Erzincan’da, göç ve imkânsızlıklar nedeniyle ilkokul 1. sınıftan ayrılmak zorunda kalan 38 yaşındaki bir kadın, dağ köyünde açtığı fırınında tandır ekmeği üretmeye başlayarak kendi işinin sahibi oldu. 2 çocuk annesi kadın, fırınında çalışacak 10 kadına istihdam sağlarken, çevre iller ve yurtdışından gelen yoğun siparişleri karşılamakta zorluk yaşıyor.
İnönü Mahallesi’nde faaliyet gösteren fırında, kadınlar ekmeklerini geleneksel yöntemle, tandırda pişiriyor. Deniz Kurutaş, eşiyle birlikte yaklaşık 9 yıl önce açtıkları fırında üretilen tandır ekmeklerine büyük bir ilgi olduğunu belirtti.
Patron ve aynı zamanda işçi olan Deniz Kurutaş, “İşimize eşimle birlikte normal bir somon fırınında başlayarak, kendi işimizi kurma kararı aldık. Üretimde katkı maddesi kullanmadan, doğal yöntemlerle devam ediyoruz. Ekmeğin lezzeti için metal alet kullanmıyorum; bu yüzden merdane ile açıyoruz” şeklinde konuştu. Kurutaş, tandır ekmeğinin hangi yemeklerin yanında servis edildiği konusunda da, meşhur yaprak dönerinin yanında mutlaka tandır ekmeği tüketilmesi gerektiğini vurguladı.
Fırında çalışarak evine katkı sağlayan Gülhan Dadaş, tandır ekmeğinin yapılışını şu şekilde anlattı: “Ekmek hamuru önce yoğrulur, ardından kütlenir ve kıvama gelene kadar bekletilir. Sonrasında birimiz hamuru açıyor, diğerimiz pişiriyor.” Dadaş, yoğun bir talep olduğunu ve yurt dışı ile diğer şehirlerden de siparişler aldıklarını ifade etti.
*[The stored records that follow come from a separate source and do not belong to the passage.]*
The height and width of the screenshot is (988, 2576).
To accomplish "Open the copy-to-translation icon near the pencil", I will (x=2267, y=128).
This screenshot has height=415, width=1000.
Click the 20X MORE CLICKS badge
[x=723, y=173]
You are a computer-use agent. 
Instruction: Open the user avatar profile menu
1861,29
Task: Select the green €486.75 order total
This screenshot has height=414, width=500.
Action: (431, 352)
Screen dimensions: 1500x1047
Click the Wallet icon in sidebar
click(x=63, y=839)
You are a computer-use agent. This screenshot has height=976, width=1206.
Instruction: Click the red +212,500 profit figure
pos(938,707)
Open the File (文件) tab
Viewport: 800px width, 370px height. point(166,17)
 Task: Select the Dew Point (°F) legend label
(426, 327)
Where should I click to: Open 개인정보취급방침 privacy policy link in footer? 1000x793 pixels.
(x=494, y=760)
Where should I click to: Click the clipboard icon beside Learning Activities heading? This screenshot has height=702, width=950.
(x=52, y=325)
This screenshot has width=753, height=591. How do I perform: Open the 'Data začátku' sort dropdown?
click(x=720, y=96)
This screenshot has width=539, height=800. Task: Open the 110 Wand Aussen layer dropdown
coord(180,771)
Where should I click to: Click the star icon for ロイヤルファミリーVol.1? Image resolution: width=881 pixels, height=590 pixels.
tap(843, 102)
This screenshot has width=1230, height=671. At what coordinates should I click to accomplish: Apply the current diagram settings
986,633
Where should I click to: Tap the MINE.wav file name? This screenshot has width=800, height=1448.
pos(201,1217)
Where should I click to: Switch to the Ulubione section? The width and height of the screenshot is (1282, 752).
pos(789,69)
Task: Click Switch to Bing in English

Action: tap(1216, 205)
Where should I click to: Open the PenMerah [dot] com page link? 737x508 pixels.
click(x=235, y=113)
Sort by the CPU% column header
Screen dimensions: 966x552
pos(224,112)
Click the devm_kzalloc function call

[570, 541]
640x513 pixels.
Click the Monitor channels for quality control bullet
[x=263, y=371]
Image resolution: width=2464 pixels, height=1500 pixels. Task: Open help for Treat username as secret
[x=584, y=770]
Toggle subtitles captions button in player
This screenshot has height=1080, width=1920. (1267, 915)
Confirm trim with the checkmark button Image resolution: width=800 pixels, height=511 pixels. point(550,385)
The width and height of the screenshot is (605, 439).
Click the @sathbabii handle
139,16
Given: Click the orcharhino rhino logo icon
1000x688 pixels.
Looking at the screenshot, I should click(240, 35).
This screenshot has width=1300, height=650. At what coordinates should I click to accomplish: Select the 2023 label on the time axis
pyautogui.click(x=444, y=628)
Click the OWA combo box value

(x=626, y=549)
Geleneksel tandır ekmeği, geçmişten günümüze kadınların sabah saatlerinde mayalayıp hazırladığı hamurlarla yapılmakta ve Türk kültürünün önemli bir parçasını oluşturmaktadır. Anadolu’da yüzyıllardır süregelen bu lezzet, Erzincan’daki dağ köylerinde de hâlâ sevilerek kullanılmaktadır.